Sometimes, a customer wants a laptop with some characteristics such as, for instance, 8GB of RAM and a 256GB hard drive. For simplicity, we will focus only on the amount of RAM and hard drive capacity.

In [77]:
class Inventory(Inventory):

    def __init__(self, csv_filename):
        
        # Open the file and generate the data
        with open(csv_filename) as f:
            reader = csv.reader(f)
            rows = list(reader)
            self.header = rows[0]
            self.rows = rows[1:]
            
        # Cast the price to an integer
        for row in self.rows:
            row[-1] = int(row[-1])
        
        # Creates a dictionary to populate with the ids and rows
        self.id_to_row = {}
        for row in self.rows:
            self.id_to_row[row[0]] = row
            
        # Creates a set to populate the prices
        self.prices = set()
        for row in self.rows:
            self.prices.add(row[-1])
            
        # Creates a sorted list of rows by price
        self.rows_by_price = sorted(self.rows, key=lambda x: x[-1])
        
        # Creates new columns for each row of RAM (index 7) and memory (index 8)
        self.header.append('int_ram')
        self.header.append('int_memory')
        for row in self.rows:
            nums = ''
            for char in row[7]:
                if char.isdigit():
                    nums += char
                else:
                    break
            row.append(int(nums))
            nums = ''
            for char in rows[8]:
                if char.isdigit():
                    nums += char
                else:
                    break
            row.append(int(nums))
        
        # Creates a sorted list of rows by ram then hard drive then price
        self.rows_by_ram_memory_price = sorted(self.rows, key = lambda x: (x[-2],x[-1]))
        
    def find_cheapest_laptop_by_ram_and_memory(self, ram: int, memory: int) -> list[any] | None:
        '''
        Using the sorted list rows_by_ram_memory_price, it finds the first match where the row's ram and then memory
        are equal or greater than arguments
        '''

        # Find ram
        for i, row in enumerate(self.rows_by_ram_memory_price):
            if row[-2] >= ram:
                if row[-1] >= memory:
                    return self.rows_by_ram_memory_price[i]
        return None
                
inventory = Inventory('laptops.csv')
print(inventory.find_cheapest_laptop_by_ram_and_memory(8,256))

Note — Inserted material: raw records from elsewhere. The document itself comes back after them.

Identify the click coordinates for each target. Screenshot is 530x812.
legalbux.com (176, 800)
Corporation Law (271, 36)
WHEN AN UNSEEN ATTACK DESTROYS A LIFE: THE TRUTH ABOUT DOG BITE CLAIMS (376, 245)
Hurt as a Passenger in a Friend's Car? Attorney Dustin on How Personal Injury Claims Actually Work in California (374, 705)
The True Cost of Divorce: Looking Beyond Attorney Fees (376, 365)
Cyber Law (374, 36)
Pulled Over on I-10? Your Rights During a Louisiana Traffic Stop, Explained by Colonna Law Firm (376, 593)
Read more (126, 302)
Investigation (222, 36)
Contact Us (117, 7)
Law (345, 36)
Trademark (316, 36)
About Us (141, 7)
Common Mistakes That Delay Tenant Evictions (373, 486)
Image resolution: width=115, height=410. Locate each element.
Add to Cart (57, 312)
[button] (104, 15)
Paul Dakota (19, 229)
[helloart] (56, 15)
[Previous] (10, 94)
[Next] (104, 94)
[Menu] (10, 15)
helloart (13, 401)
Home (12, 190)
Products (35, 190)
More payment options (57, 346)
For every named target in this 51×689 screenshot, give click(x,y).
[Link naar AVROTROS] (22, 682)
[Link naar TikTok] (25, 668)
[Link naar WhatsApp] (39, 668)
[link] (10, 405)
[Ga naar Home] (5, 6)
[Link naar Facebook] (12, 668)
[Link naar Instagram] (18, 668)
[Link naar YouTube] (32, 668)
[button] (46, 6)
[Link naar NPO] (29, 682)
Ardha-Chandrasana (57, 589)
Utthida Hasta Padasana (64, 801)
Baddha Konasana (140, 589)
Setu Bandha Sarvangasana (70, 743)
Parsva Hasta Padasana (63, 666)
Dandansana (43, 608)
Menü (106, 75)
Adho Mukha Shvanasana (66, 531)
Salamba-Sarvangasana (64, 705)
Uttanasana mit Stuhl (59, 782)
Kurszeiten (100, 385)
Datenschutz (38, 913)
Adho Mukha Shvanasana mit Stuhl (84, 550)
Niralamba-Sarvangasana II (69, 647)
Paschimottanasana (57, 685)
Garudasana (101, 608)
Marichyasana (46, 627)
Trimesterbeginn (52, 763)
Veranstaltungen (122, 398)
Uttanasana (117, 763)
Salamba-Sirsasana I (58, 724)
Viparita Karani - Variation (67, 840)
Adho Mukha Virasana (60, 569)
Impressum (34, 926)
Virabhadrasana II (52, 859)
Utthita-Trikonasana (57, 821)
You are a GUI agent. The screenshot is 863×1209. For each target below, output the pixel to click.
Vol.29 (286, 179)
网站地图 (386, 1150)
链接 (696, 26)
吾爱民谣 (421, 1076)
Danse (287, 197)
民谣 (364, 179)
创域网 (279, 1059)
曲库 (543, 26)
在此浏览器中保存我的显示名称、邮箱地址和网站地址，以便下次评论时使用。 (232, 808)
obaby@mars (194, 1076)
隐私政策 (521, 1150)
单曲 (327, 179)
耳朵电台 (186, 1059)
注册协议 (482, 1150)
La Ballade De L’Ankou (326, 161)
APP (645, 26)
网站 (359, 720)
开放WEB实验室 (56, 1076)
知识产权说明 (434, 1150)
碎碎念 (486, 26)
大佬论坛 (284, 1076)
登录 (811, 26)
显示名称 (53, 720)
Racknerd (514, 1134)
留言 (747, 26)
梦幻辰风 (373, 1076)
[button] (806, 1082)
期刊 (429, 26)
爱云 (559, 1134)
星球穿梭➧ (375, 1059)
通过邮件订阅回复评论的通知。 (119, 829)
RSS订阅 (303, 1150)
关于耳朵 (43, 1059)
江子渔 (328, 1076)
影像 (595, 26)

['6571244', 'Apple', 'MacBook Pro', 'Ultrabook', '13.3', 'IPS Panel Retina Display 2560x1600', 'Intel Core i5 2.3GHz', '8GB', '128GB SSD', 'Intel Iris Plus Graphics 640', 'macOS', '1.37kg', 1339, 8, 3824690]


## Conclusion

In this project, we created a class to represent the inventory of a laptop shop and discovered that preprocessing data allows for more effective queries.

We created queries for finding a laptop by id, price, and characteristics. Future work would be to add additional query functionality or optimize any queries further depending on further features.